One way that occurs to me is to use the 1900 ohm 280W Hammond OPT but that 475 ohm load line needs a lot of cathode current (over 1A peak). Maybe 2 or more likely 3 parallel 6550s and you could get 250W+ out. Even at that low impedance you need something approaching 600V B+

I don't know of any schematics but the OPT is the place to start and there are few at the >200W power level.

Hi, The Hammond transformer I think its the 1650w Can be parrelled, you need two, Eight kt88,s will give you 500w, tetrode connected with 750v B+ and 420 volt on the screens, Svetlana and eh kt88,s are fine with this, I had my output Transformer wound for me, The Hammond transformers are conservatively rated and will do this easily.
 
Hi Guys

The Hammond 1650W can be used with three pairs of 6550 or KT-88 to provide 465Wrms at a loaded Va=770V and 390V on the screens.
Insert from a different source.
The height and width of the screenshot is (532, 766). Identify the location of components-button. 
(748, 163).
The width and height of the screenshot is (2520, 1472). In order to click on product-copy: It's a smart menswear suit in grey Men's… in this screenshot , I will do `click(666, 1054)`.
The usual supply in this type of amp is a voltage doubler.

Fender did exactly this in their PS-400 amp with 6550s. Their OT was the same Raa as the 1650W but without UL taps. Low impedance drive is needed for this type of amp.

The above performance is within tube safety rules for types specified.

At 280W or so, you'll have response to 30Hz. At 450W, the low end will be falling off around 50Hz.

The reason you see a sea of tubes for high power is many-fold: Low-z low-v requires high current, so many tubes in parallel unless you can find a type that provides very high current (sweep tubes can do this). Production amps must attain a certain reliability in multiple end-user's hands, so erring on the conservative side is best for the manufacturer. App-notes show conservative use, and these are the basis for most production designs.

Designers who do more than parrot the app-note realise a lot more power is available from a given tube type. A pair of EL-34s will put out 100W, as will a pair of 6L6GCs. A pair of 6550s will do 150W. A pair of real EL-509s will do almost 200W.

Most hobbyists have to begin with a stock OT, so that will set the design. Note that the operating ranges of the common power tubes overlap to a great extent, so most designs can be fitted with nearly any tube with the same pinout.

The 1650T can be used safely in 200W designs with a quad of tubes driving it. bass will be rolled off as above. A more conservative 160W design can use the 278CX PT and keeps the whole package to a manageable weight. When you are considering these kinds of power levels, it is really worthwhile to also consider biamping or triamping, to reduce the power per amplifier required.

Also, if you are ordering the Hammond OTs, get the ones with an "A" suffix for easy secondary wiring, so 1650TA, 1650WA, etc.